Alejandro Arroyo - 30 nov 2013 | 17:01

Tras su lesión de espalda y su victoria en Wimbledon, 2014 está repleto de retos para el pupilo de Lendl

Primero contrató a Ivan Lendl, tras pasar un tiempo con Alex Corretja. Después se hizo con su primer grande, cuando a punto estuvo Novak Djokovic de remontarle un 2-0 en la final del US Open de 2012. Un año más tarde deshizo la historia, derribando un dique vetusto y colosal, tras ganar Wimbledon. La primera vez en 77 años que un británico lo conseguía. Y tras ello, Murray hibernó, de uno u otro modo. Si la espalda le responde, es la hora de Andrew Murray.

La carrera de Andy quizás necesitara de ello para poder hablar de ‘su año’. Quizás necesitaba que un entrenador desflorara su mente. Quizás necesitaba ganar primero un grande, después Wimbledon y después lo que venga. Por eso, una vez el talento escocés conoce por partida doble lo que es ganar en las canchas más importantes del mundo, sea hora de solventar la brecha. De acercarse a lo que tiene por delante: ser un candidato en todos los torneos del mundo.
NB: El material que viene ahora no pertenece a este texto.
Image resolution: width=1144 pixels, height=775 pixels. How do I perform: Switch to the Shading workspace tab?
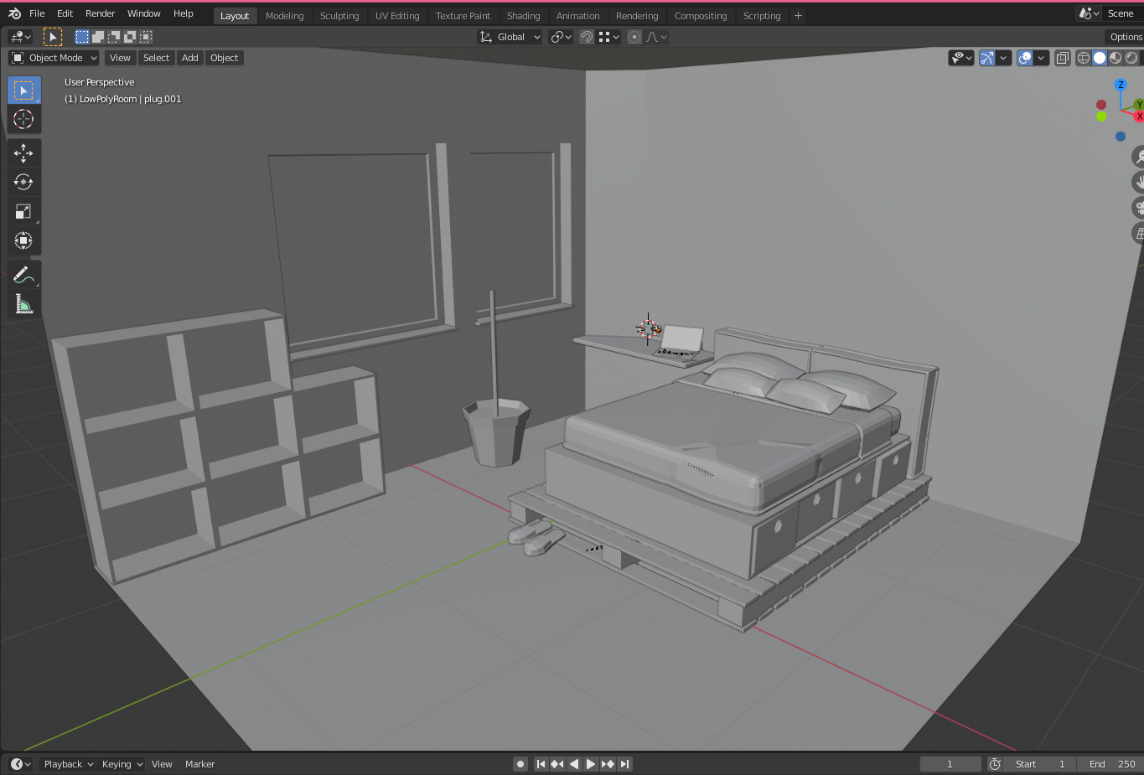(523, 15)

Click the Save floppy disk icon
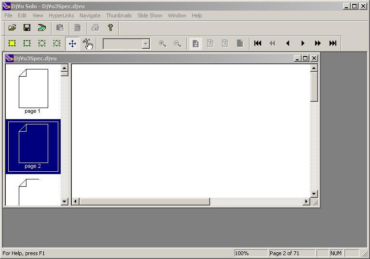pos(27,28)
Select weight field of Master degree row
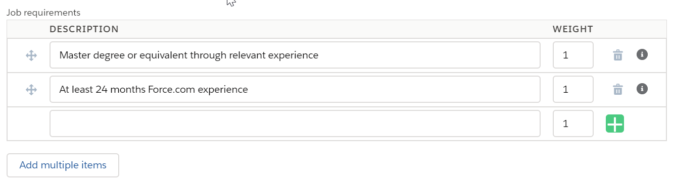The width and height of the screenshot is (673, 185). 573,55
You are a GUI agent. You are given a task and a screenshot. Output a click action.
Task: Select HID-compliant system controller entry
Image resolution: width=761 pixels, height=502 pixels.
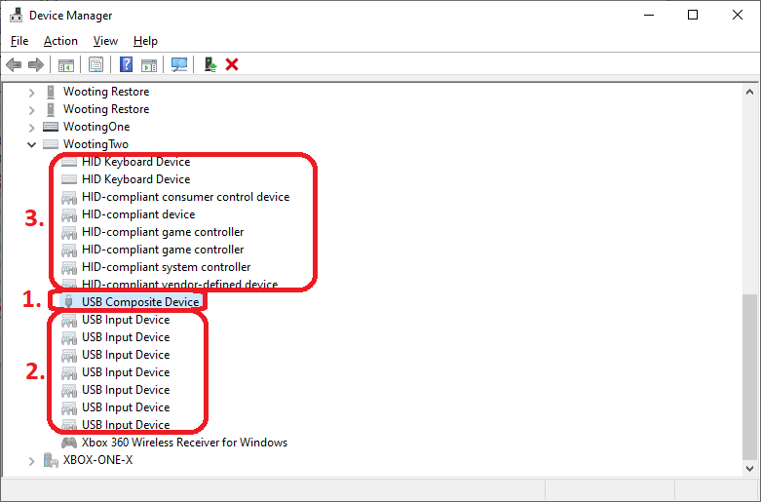166,267
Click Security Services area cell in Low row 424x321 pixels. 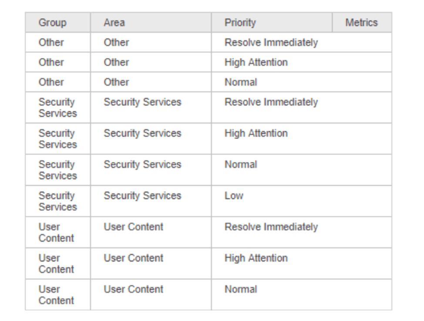click(151, 201)
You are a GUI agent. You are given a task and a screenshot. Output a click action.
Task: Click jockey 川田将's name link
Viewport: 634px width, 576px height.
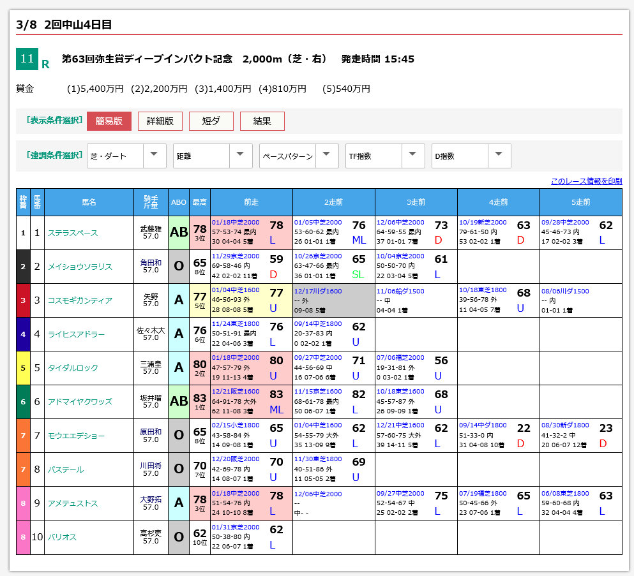pyautogui.click(x=151, y=466)
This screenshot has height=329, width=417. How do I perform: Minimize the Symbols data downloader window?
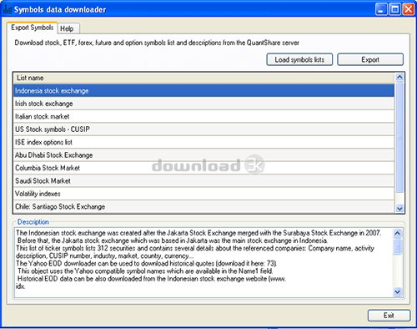381,9
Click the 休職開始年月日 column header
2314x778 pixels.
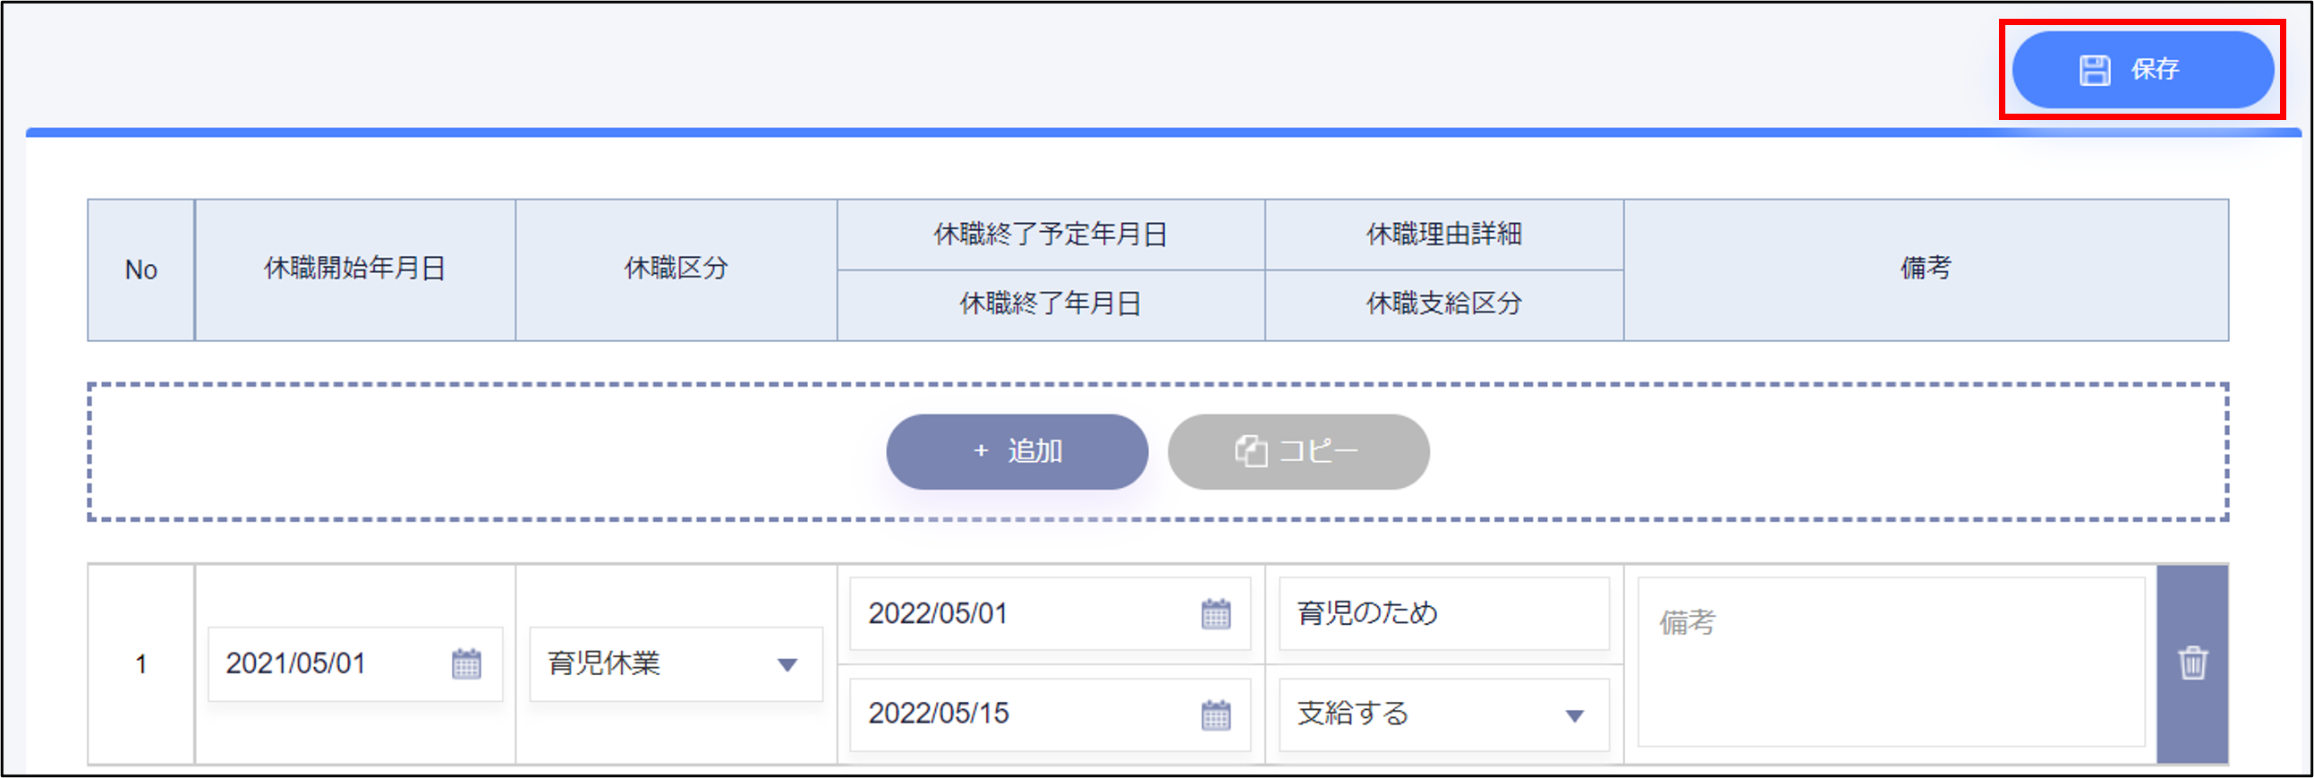[355, 269]
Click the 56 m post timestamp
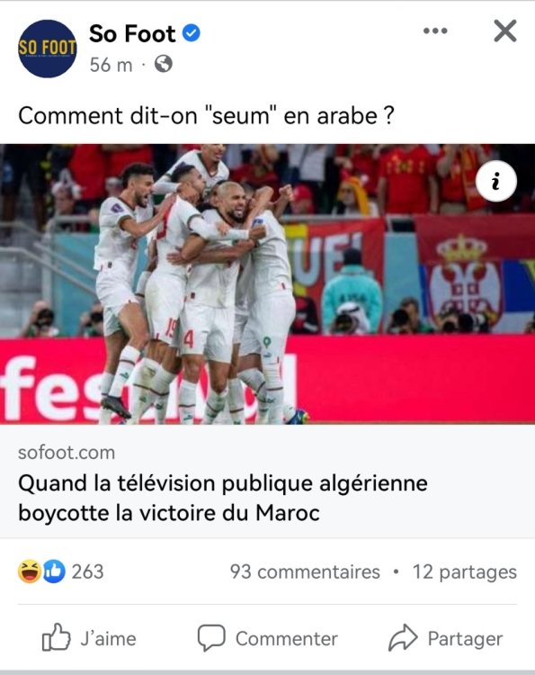 [x=111, y=65]
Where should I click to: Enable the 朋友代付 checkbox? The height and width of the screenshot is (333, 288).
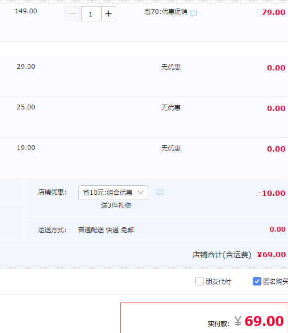click(x=199, y=281)
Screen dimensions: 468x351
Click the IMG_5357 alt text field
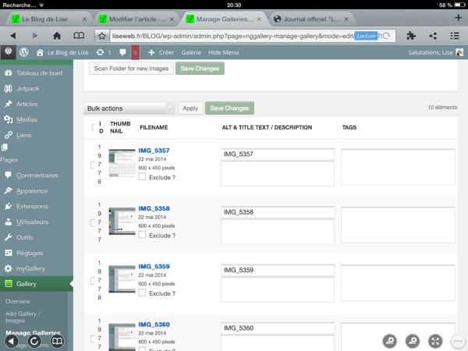pyautogui.click(x=278, y=154)
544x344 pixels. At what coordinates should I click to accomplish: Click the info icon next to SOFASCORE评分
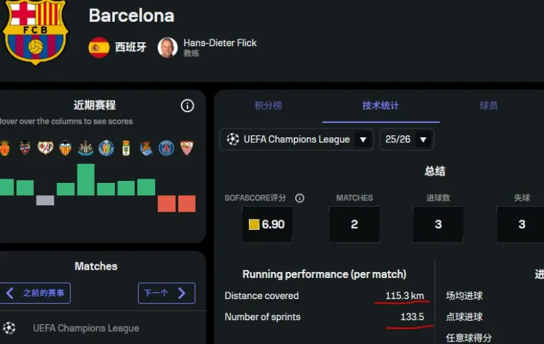[300, 198]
Y es que el de Dunblane aún está lejos de ser fiable en dos circunstancias que necesitan de una mayor ambición por demostrarse y demostrar que hay una intención real de ser lo que no es: un gran jugador en arcilla y una mente preparada para jugar todos los sábados de cada Masters 1000. O al menos no ceder el primer día de competición. Para ser el mejor del mundo se han de jugar, mínimo, 60 partidos a un nivel de top-4, 10 a nivel de top-2 y 4-5 a nivel de top-1. Nadal o Djokovic ganan un 15% de los partidos por el pánico y el sometimiento psicológico hacia su rival. Es la gran diferencia con el británico.

Murray ya comentó que tras ganar Wimbledon, una sensación de vacío destensó su competitividad y vació en cierta manera su reserva psicológica. Una especie de parálisis competitiva tras lograr un acontecimiento deportivo imponente. Andy era una nación de naciones, ganando en el núcleo mismo de su deporte.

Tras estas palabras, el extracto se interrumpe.